Analytics: Endangered Species in United States National Parks
For this project I analyzed data from the US National Parks Service about endangered species in different parks. Taking the role of a biodiversity analyst, the goal is to ensure the survival of at-risk species to maintain the level of biodiversity within the parks. In that sense, I will identify if there are any patterns in the types of species that become endangered and their relationship to the National Parks.
Throughout the project you will be able to find:
- Data cleaning and standardization.
- Distribution of observations by park.
- Count of observation status by category.
- Are certain types of species more likely to be endangered?
- Are differences between species and their conservation status significant?
Datasets and Technologies Used
The analysis was done with a two csv files from Kaggle ‘observations.csv’ and ‘species_info.csv’. ‘observations.csv’ contains information of the number of times a given specie was observed on a specific national park while, ‘species_info.csv’ has the specie, the scientific name and the common name of all animals sighted.
In terms of technologies, python was used for the data analysis with the following tools: pandas for data tyding and manipulation, numpy for numerical analysis matplotlib and seaborn for plots and graphs and scipy.stats for statistical analysis.
Data Analysis
Distribution of Observations per National Park

Figure 1: Species Observation per National Park
The distribution on the upper left corner of Figure 1 shows species observations in Great Smoky Mountains. It is an unimodal symmetric distribution with a mean and median of 74.14 and 74.0 respectively, meaning, that on average when observations are made 74 species are seen. The upper right corner shows the distribution of species observations in Yosemite National Park. It is an unimodal distribution with mean 148.24 and median 149.0 that means, that when observations are done on this park on average 148 species are seen.
Moving forward, the distribution on the lower left corner shows species observations in Bryce National Park. It is an unimodal symmetric distribution with a mean of 98.91 and a median of 99.0, meaning, that when observations are made 99 species are seen. Finally, the distribution in the lower right corner shows species observations in Yellowstone National Park. It is an unimodal distribution with a mean of 247.86 and a median of 249.0 that means, that when observations are done on the park 248 species are seen.
Count of Observation Status by Category
First its important to note, that there are four different conservation status an endangered species can be categorized into. Species of concern are species that are declining in its population or appear to be in need of conservation. Threatened, are species that are vulnerable to be endangered in the near future while Endangered, are species that are currently at a serious risk of becoming extinct. Finally, In Recovery are species that are formerly endangered but, currently are not in danger of extinction throughout all or a significant portion of its range.
With that in mind, the count of species by conservation status and the count of species in conservation status by class in Great Smoky Mountains, Yosemite, Yellowstone and Bryce National Parks is as follows:

Figure 2: Count of Species by Conservation Status
Figure 2 shows that there are 191 species in conservation status. 84.3% (161) of them are in the species of concern category meaning that, these are the species in which the park protectors should focus their efforts to avoid them from becoming threatened or endangered. On the other hand, 16 species (8.3%) are in endangered status, 10 species (5.2%) are in a threatened category and 4 species (2%) are in recovery status.
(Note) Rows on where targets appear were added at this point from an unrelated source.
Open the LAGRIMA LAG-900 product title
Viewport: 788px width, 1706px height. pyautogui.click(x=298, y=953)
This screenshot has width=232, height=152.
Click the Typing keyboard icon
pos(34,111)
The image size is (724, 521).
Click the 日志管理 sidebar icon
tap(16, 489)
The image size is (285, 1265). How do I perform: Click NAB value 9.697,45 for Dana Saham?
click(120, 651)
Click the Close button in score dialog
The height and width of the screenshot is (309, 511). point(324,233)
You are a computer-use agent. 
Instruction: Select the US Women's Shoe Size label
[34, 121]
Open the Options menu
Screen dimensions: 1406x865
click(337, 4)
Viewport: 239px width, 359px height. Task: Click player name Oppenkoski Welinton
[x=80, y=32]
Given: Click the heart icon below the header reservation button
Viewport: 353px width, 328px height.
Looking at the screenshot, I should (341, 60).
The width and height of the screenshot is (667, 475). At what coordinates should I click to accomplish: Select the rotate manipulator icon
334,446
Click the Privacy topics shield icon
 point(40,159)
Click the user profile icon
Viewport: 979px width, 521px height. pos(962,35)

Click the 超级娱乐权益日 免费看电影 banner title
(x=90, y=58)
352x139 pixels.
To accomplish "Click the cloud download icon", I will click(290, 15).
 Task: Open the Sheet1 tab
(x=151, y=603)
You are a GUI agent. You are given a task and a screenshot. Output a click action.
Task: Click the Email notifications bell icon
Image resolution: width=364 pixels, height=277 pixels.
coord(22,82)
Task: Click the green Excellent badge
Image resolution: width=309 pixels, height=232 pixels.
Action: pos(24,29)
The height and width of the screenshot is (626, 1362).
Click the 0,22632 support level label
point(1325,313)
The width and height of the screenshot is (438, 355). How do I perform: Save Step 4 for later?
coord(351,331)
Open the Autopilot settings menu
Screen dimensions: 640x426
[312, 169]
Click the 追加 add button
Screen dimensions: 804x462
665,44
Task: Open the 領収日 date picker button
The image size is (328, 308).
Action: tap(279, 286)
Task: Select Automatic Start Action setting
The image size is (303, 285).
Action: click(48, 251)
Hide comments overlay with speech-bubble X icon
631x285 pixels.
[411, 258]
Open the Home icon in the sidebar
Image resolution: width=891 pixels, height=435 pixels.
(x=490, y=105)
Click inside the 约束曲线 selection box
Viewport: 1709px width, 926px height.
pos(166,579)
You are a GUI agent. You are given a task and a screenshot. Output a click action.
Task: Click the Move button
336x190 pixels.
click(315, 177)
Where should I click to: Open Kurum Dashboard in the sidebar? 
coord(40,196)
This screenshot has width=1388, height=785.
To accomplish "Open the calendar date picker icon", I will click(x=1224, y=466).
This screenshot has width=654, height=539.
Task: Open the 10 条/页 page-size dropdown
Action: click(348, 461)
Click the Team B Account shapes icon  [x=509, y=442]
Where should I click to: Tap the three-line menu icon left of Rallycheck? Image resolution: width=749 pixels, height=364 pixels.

Figure 3: Count of Conservation Status by Class
Complementing with what was stated previously, Figure 3 shows the number of species by class in each conversation status. Taking into account that 84.3% of the 191 species in conservation status are in the species of concern category, 44.7% of them are birds, 26.7% are vascular plants, 17.4% are mammals, 3.1% are reptiles, 3.1% are non-vascular plants, 2.5% are amphibians and 2.5% are fish. On the other hand, Mammals are the class that is most endangered and threatened.
Are certain types of species more likely to be endangered?
Table 1: Status of Protection by Category
Table 1 shows the percentage of each category that is under protection in Great Smoky Mountains, Yosemite, Yellowstone and Bryce National Parks. Mammals are the animals that are more protected with 17.045% of its population under this status, followed by birds that have 15.369% of it population under protection. Fish and Amphibians continue the list with 8.861% and 8.730% of their population under protection. On the other hand, Vascular Plant is the category with the least number of its population being protected, just 1.079% from its 4216 population.
Are differences between species and their conservation status significant?
A Chi-Square test was ran to determine if different species have statistically significant differences in conservation status rates. chi2_contingency from the scipy.stats module and a significant threshold of 0.05 was used to run the test. In that sense, the contingency table for Mammals and Reptiles is the following:
Table 2: Contingency Table of Mammals and Reptiles
Our hypothesis for the test are:
- H0: No association between Mammals and Reptiles conservation rates.
- H1: There is an association between Mammals and Reptiles conservation rates.
The expected values if there was No association are:
- [[24.2519685 151.7480315], [10.7480315 67.2519685]]
After running the Chi-Square test a P-Value of 0.038835 is obtained. In that sense, we can conclude with a 95% confidence that there IS an association between mammals and reptiles conservation rates. Mammals are shown to have a statistically significant higher rate of needed protection than reptiles.